L4 Consumption Layer Token Consumption

The Token API is consumed at this layer. After entering from L3, it splits into three parallel paths flowing to different endpoints — some continues to circulate as Token API among developers; some is packaged by application-layer companies into "Subscription + Credit" sold to end users.

Path 1 Wholesale

Via an Aggregator or Token Brokerage, N 1P / 3P APIs are aggregated behind a single interface and then resold at a markup.

Representative players

OpenRouter (300+ models / 100+ providers) Portkey AI Eden AI

Output Token API (with markup) → Other developers

Path 2 Direct Sale

An AI Lab (1P) or a 3P provider sells the Token API directly to developers, with no middleman markup.
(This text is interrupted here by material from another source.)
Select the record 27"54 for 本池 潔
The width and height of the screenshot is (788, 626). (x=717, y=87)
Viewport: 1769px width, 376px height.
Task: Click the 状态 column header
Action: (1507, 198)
Representative players · 1P direct

OpenAI API Anthropic API DeepSeek API Moonshot Kimi API Mistral La Plateforme Google AI Studio

Representative players · 3P direct

Together AI Fireworks AI Groq DeepInfra AWS Bedrock Azure OpenAI GCP Vertex

Output Token API (direct) → Developers

Path 3 Application Integration

The Token API enters application-layer companies, where it is wrapped into vertical products by industry. These companies ultimately sell to end users as "Subscription + Credit" — the highest-markup segment of the entire value chain happens here.

Examples by domain

General Chatbot	ChatGPT Claude.ai Gemini Poe
Coding	Cursor Windsurf GitHub Copilot Cognition · Devin Replit
Legal	Harvey Robin AI Spellbook
Presentation / Slides	Gamma Tome Beautiful.ai Prezi Minds
Customer Service	Crescendo Decagon Sierra
Search	Tavily Perplexity You.com
Sales / Marketing	Attentive Postscript Jasper Copy.ai
Finance	Surf
AI + Payment	Coinbase AgentKit Stripe · Tempo MPP Skyfire Kite AI x402 Protocol
Multi-channel IM	Tinyfish Locus
Personal Agent	Magic Character.ai Pi
Notes / Writing	Notion AI Granola

Output Subscription + Credit → End user

§ 3Vertical Integration

The unit of trade defines crisp layer boundaries, but the leading companies frequently swallow up adjacent layers, folding upstream and downstream into a single house. When doing "value-chain verification," you must first separate these companies' financials from any single-layer markup calculation — otherwise gross margins get blended into a single pot.

Direction	Representatives	Economic Implication
L3 → L1 AI Lab builds own compute	OpenAI Stargate · Google TPU+DC · Meta 350k H100 · xAI Colossus	Big labs skip L2 and procure bare metal / build their own data centers directly. L2 New Cloud's bargaining ceiling is pushed down.
L2 → L3b Cloud providers move up to API	AWS Bedrock · Azure OpenAI · GCP Vertex	L2 uses its distribution to package closed-source models as 3P APIs and resell them, blurring the 1P / 3P boundary and absorbing part of L3 profit.
L2 + L3b integrated Independent 3P with in-house compute	Together AI · Fireworks · Groq	A single company straddles L2 / L3b. Token cost cannot be cleanly separated in the books, and external pricing does not expose per-layer markups.
L1 → L3 / L4 NVIDIA software tax	NVIDIA NIM · DGX Cloud	A hardware vendor jumps over L2 and goes straight to inference services and API platforms. CUDA lock-in extends upward.
L3a → L4 Path 3 1P self-operated end-product	OpenAI ChatGPT · Anthropic Claude.ai · Google Gemini app	An AI Lab runs its own end-product, bundling 1P API + application under one roof. Gross margin is not observable from outside.